I first had Achilles issues after doing a duathlon last August.
Mrs FD immediately wanted me to wear a walker boot thing. At first I thought it was OTT. In hindsight I wish I had.
I had got rid of it, but then I started doing weekly track sessions 3 months ago which changed / made things work.
Now its lost of stretching, heal raises, sports massage (not on the Achilles), using a ball to massage the underside of my foot.
Riding a bike is fine, I have run probably 10 miles in 2 months 😕 but it is getting better
I think the imflamed bit of muscle above my achilles is making it hurt more, the achilles is tender to touch for sure but not painful as much as the muscle is.
Whats a walker boot? (surely not an actual walking boot i.e. for hiking?)
http://www.runningwritings.com/2011/09/injury-series-flat-eccentric-heel-drops.html
http://www.runningwritings.com/2013/11/achilles-tendonitis-in-runners.html
These may be worth reading,he quotes a lot of studies and appears to know what he is talking about,I am following his recommended protocol for patellar tendonitis with good results so far.
@Finbar. Thats interesting. Are the exercises mutually exclusive, eccentric and concentric? Concentric have the benefit of of a calf workout.
I guess there's no reason not to do them both, though I think the reason eccentric ones are usually recommended is that concentric put more stress on the Achilles, which won't be ideal if you are in the early stages of recovery.

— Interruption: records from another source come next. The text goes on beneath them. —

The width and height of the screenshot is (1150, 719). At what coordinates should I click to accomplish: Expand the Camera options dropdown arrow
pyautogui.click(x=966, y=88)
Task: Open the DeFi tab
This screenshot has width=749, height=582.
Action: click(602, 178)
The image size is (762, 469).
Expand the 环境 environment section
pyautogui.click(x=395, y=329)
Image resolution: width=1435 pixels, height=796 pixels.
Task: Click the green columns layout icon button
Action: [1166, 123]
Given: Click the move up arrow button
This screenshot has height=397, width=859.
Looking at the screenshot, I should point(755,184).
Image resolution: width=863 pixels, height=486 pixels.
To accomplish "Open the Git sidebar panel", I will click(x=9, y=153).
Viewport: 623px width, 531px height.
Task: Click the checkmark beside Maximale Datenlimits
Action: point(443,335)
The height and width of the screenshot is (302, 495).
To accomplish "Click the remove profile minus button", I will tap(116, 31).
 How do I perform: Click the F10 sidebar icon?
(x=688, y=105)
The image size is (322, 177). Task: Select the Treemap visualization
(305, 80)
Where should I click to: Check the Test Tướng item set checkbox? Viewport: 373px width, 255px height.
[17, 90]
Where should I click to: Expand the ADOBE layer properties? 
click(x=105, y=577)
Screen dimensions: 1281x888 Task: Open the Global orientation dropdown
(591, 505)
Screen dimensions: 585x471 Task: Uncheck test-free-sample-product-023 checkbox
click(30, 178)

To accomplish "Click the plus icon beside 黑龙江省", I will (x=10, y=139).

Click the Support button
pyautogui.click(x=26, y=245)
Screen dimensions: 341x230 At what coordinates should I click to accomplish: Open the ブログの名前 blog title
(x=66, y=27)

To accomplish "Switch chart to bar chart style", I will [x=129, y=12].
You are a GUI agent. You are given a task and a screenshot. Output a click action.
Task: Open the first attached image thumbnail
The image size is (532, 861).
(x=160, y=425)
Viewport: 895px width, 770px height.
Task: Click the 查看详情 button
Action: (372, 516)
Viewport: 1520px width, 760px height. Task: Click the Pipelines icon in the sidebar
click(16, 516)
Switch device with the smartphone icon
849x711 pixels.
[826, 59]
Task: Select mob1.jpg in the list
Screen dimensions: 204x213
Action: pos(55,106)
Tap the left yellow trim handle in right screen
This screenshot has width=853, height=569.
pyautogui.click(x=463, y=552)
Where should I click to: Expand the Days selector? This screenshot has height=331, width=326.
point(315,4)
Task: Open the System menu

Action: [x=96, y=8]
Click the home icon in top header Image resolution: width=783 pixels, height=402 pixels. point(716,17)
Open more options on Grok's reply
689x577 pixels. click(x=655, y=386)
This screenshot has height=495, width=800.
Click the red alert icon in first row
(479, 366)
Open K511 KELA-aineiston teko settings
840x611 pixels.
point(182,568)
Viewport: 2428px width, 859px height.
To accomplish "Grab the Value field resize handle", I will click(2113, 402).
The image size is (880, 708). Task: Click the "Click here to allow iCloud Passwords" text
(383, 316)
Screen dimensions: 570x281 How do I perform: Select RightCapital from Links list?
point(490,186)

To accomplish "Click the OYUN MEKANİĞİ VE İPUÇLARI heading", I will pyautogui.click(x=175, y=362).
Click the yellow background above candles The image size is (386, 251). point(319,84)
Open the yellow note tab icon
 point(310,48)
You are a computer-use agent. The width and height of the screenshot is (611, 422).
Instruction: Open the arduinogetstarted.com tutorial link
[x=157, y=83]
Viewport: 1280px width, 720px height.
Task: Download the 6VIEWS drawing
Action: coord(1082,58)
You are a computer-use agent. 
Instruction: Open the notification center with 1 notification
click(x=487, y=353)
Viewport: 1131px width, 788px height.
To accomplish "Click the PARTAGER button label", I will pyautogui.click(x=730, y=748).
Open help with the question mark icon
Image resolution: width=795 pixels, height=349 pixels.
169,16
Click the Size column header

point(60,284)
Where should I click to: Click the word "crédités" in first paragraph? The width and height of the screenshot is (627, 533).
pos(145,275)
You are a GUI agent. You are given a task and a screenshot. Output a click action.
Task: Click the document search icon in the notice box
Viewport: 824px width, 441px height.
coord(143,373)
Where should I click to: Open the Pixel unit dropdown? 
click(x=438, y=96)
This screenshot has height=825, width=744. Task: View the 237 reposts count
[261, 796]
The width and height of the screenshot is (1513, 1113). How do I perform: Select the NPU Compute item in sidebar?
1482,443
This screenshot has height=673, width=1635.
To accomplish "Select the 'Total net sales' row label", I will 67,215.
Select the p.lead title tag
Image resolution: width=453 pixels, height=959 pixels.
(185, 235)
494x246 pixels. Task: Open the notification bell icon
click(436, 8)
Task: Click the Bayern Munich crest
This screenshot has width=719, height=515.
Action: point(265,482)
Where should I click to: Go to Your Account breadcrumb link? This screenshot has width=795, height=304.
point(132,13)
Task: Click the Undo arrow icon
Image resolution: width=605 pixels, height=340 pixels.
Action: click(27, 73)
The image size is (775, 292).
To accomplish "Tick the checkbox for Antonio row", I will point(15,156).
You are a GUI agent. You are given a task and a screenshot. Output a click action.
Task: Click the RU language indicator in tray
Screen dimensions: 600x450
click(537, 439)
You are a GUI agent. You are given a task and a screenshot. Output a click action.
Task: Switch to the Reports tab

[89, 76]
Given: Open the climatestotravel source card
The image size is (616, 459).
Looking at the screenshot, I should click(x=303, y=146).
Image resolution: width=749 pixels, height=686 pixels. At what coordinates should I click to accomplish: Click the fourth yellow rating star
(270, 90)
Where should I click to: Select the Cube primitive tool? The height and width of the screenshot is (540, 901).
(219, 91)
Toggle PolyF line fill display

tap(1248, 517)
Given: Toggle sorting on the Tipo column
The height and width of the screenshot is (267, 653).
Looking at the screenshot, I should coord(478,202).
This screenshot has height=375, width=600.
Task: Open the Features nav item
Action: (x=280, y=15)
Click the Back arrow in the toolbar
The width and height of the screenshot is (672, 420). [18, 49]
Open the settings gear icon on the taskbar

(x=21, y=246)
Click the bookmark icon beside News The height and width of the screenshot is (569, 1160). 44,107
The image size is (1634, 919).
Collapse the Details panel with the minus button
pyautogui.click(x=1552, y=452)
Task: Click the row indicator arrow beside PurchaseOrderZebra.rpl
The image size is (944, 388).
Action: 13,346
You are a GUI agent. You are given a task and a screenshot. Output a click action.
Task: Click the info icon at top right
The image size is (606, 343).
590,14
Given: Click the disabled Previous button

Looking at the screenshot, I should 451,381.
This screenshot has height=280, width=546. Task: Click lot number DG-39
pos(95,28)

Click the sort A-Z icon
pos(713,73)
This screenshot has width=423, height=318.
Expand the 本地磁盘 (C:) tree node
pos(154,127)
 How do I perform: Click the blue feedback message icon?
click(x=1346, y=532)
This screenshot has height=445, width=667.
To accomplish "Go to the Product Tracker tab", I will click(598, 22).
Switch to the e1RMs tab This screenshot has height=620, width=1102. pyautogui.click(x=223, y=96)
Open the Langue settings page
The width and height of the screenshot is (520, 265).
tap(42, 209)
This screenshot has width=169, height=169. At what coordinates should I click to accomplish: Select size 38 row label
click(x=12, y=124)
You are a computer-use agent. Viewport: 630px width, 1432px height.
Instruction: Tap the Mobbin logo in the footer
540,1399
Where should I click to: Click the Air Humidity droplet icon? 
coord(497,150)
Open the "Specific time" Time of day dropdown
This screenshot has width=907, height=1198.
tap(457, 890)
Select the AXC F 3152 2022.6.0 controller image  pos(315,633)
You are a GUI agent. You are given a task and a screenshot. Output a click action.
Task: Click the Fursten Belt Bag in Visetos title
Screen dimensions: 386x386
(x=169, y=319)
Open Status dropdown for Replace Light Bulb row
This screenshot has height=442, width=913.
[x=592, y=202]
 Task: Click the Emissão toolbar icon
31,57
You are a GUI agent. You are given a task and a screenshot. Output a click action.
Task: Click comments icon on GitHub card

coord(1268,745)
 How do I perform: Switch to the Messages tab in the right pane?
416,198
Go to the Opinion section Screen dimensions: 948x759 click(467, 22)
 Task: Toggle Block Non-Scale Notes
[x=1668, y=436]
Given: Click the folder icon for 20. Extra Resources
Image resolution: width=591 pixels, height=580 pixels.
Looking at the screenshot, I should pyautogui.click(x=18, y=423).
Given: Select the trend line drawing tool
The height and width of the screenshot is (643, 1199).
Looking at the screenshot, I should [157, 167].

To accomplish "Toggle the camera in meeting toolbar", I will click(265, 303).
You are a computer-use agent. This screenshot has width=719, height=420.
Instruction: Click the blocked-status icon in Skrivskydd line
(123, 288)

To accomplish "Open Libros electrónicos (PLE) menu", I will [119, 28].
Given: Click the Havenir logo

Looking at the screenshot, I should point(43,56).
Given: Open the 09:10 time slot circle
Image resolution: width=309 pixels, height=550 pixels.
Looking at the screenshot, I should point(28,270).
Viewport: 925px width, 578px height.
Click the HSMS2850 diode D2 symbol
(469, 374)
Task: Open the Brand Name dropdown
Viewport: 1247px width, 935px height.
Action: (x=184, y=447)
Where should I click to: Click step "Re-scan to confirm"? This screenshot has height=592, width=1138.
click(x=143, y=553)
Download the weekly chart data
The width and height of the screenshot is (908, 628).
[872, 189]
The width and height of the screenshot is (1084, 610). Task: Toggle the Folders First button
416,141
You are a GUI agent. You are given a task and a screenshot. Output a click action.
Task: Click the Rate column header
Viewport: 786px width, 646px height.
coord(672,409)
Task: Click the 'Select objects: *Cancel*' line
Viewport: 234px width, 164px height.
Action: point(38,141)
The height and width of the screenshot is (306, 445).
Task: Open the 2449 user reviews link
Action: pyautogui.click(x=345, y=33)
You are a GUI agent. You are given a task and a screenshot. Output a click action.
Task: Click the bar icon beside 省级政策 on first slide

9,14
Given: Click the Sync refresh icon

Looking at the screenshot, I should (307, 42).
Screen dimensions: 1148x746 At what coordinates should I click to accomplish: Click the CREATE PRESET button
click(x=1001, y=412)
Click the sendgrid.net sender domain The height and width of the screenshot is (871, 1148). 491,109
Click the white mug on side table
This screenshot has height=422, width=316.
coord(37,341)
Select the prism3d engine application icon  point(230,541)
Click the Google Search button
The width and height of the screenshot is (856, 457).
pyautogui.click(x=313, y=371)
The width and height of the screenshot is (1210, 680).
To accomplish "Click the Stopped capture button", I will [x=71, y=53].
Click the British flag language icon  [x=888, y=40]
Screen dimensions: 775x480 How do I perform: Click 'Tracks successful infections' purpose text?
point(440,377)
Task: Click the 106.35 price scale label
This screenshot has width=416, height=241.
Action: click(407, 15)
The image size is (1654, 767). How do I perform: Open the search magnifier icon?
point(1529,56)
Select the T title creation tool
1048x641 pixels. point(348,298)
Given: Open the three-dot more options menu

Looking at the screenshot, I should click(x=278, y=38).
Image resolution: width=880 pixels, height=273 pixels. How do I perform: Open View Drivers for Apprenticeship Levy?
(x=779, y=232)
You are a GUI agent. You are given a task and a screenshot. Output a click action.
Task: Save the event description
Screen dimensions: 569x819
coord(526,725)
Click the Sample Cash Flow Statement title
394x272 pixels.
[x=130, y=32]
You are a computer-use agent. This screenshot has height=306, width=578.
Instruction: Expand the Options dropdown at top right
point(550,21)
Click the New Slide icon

If the achilles is partially torn then yes, beasting it with weights is your friend. If, however, it is bursitis (chronic nature and no mention of trauma indicates a possible yes here) then you may be making it worse.
Interesting - thanks. How would one go about treating it if it were bursitis?
Are you sure its insertional?
I have a long standing achilles problem (which isn't insertional) and I have poor range of motion round the ankle. I also have a stiff big toe joint which seems to encourage my ankle to roll outwards when doing heel raises.
Having done a number of different stretches, toe mobilisation and static soleus strengthening exercises I'm seeing big differences already.
I also increased the heel drop in my road shoes (4mm to 12mm) but the improvements were already happening before then.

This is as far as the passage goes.